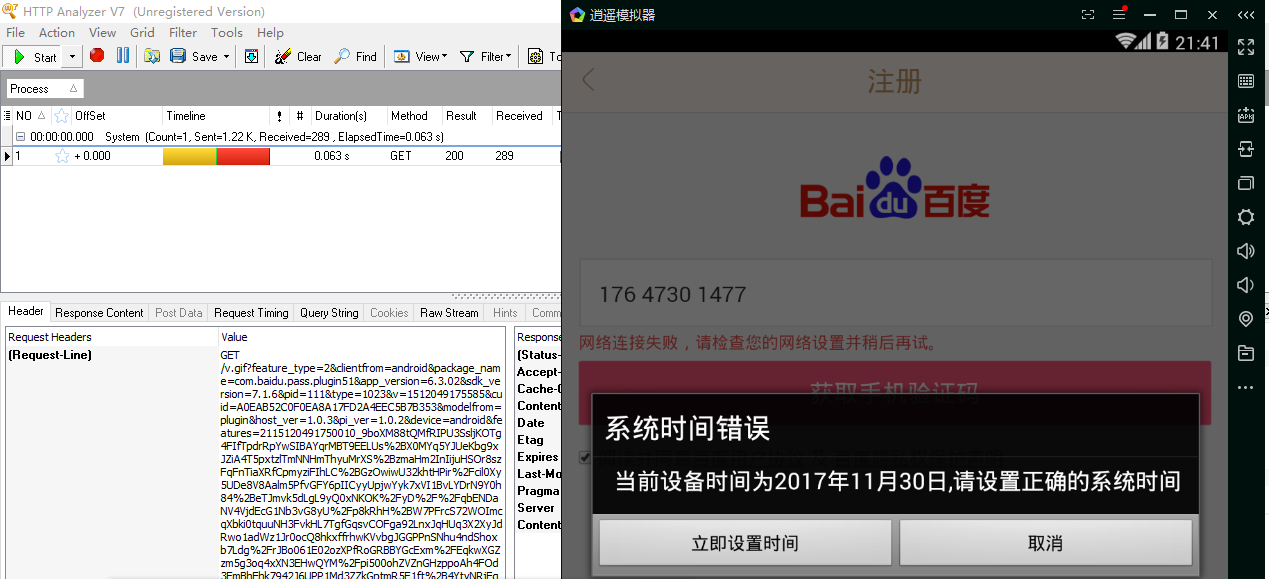Image resolution: width=1269 pixels, height=579 pixels.
Task: Open Find with the magnifier icon
Action: pyautogui.click(x=355, y=57)
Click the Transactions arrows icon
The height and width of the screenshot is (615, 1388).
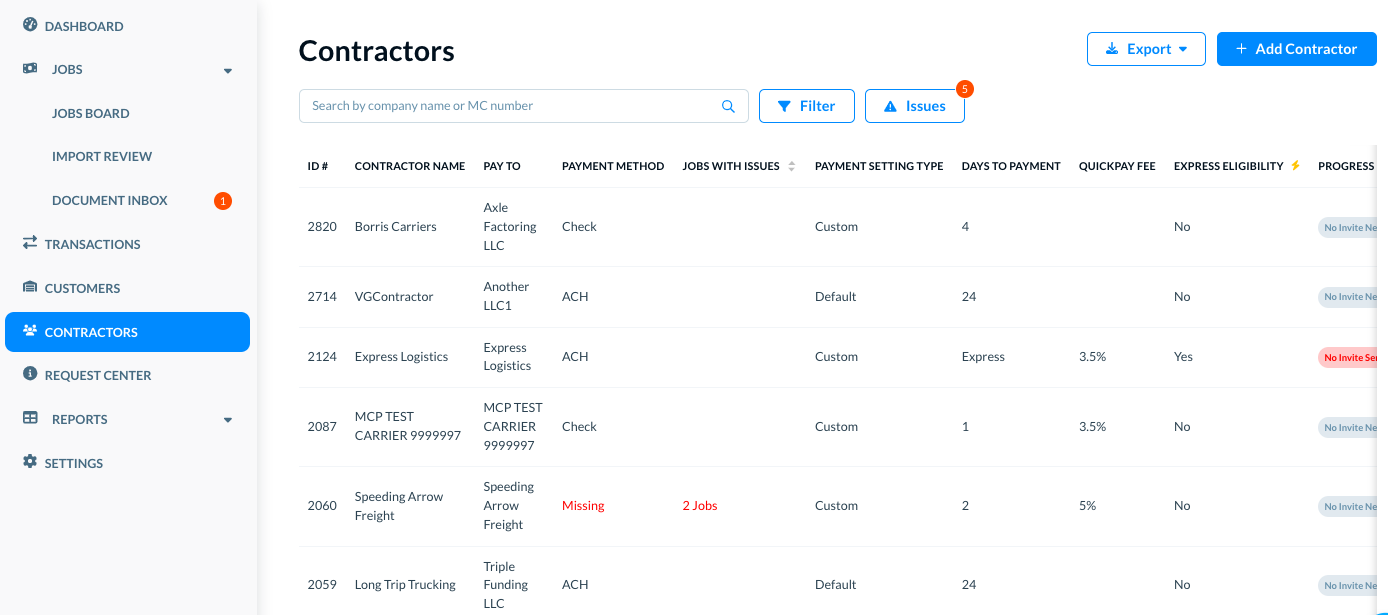click(30, 243)
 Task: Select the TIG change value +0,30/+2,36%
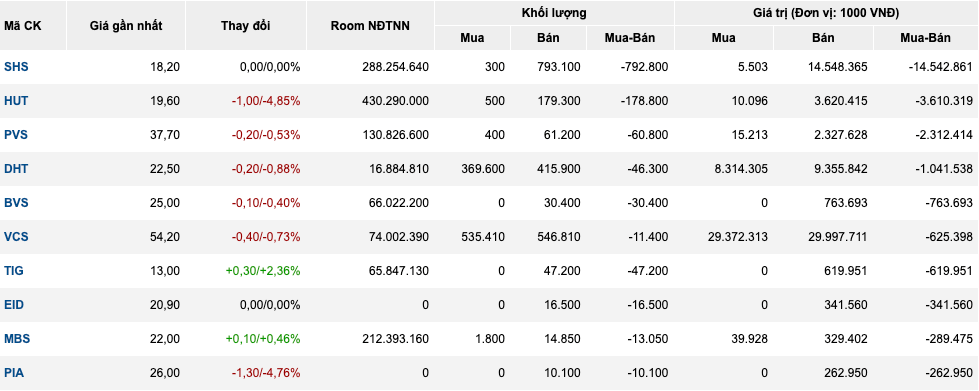click(x=263, y=270)

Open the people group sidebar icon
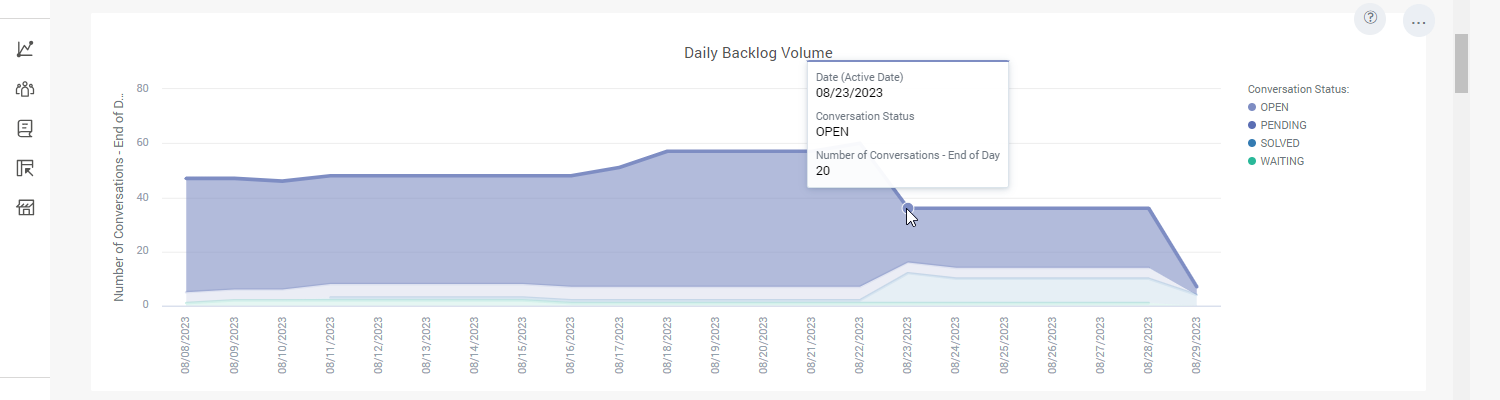pos(26,89)
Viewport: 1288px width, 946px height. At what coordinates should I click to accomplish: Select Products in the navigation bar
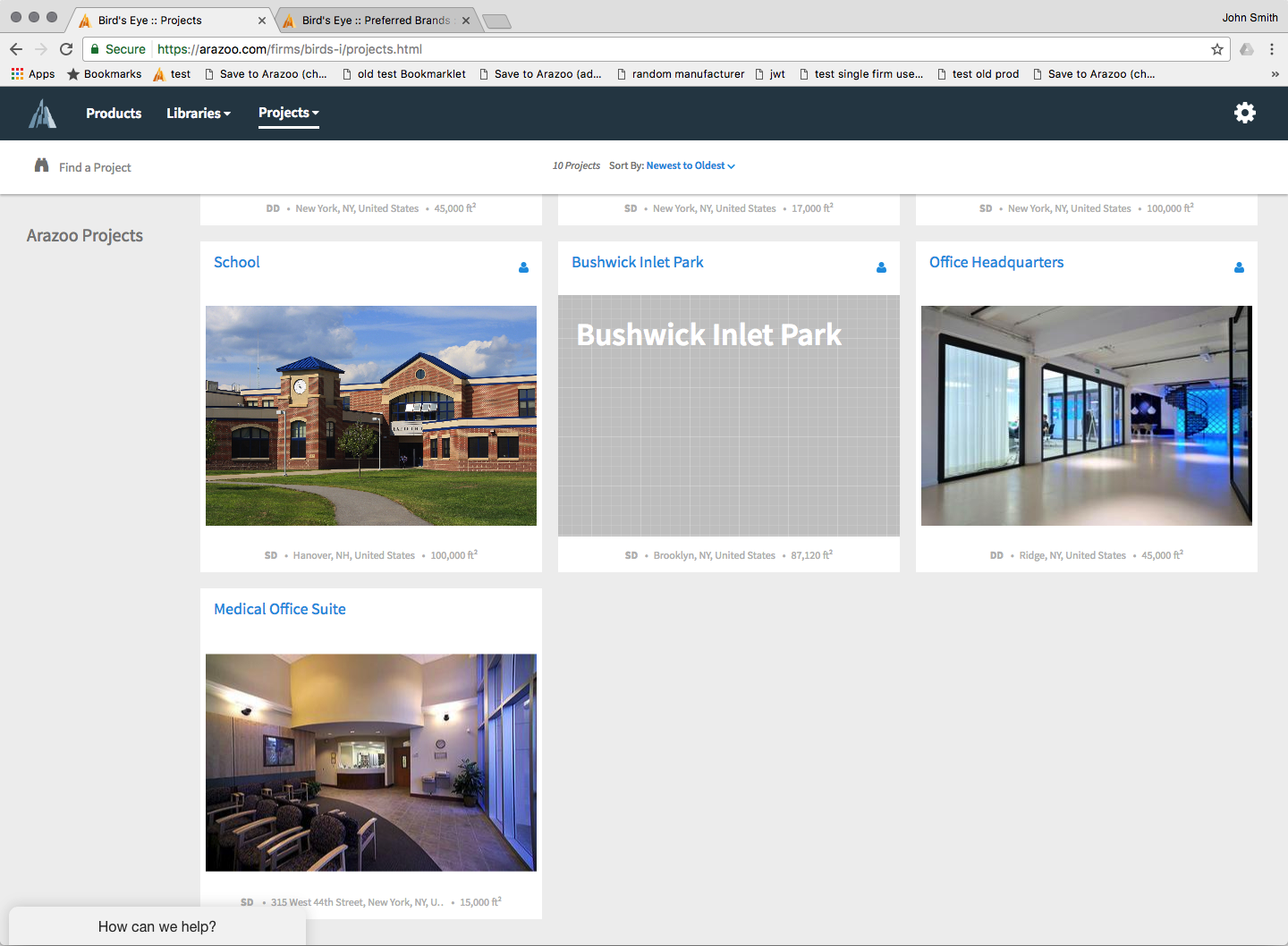[114, 113]
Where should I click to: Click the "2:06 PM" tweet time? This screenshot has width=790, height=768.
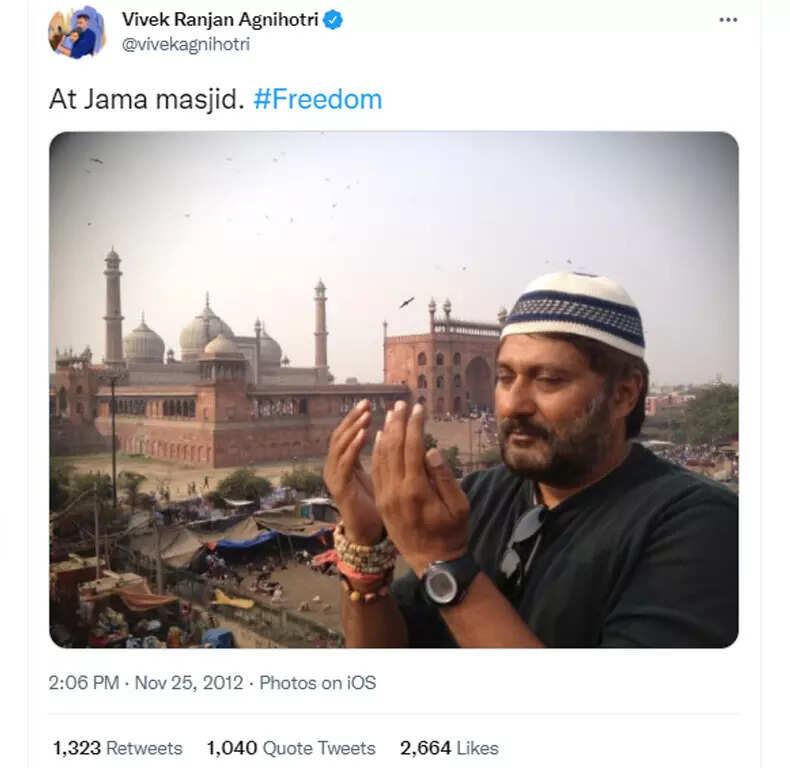click(84, 683)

————

Set down, exactly as written, each line from the one that contains "Open the people group sidebar icon" to the last line of the records, but none of the pictures.

Open the people group sidebar icon
pos(26,89)
Viewport: 1288px width, 946px height. At what coordinates should I click to accomplish: Select Products in the navigation bar
[114, 113]
Where should I click to: Click the "2:06 PM" tweet time? This screenshot has width=790, height=768.
click(84, 683)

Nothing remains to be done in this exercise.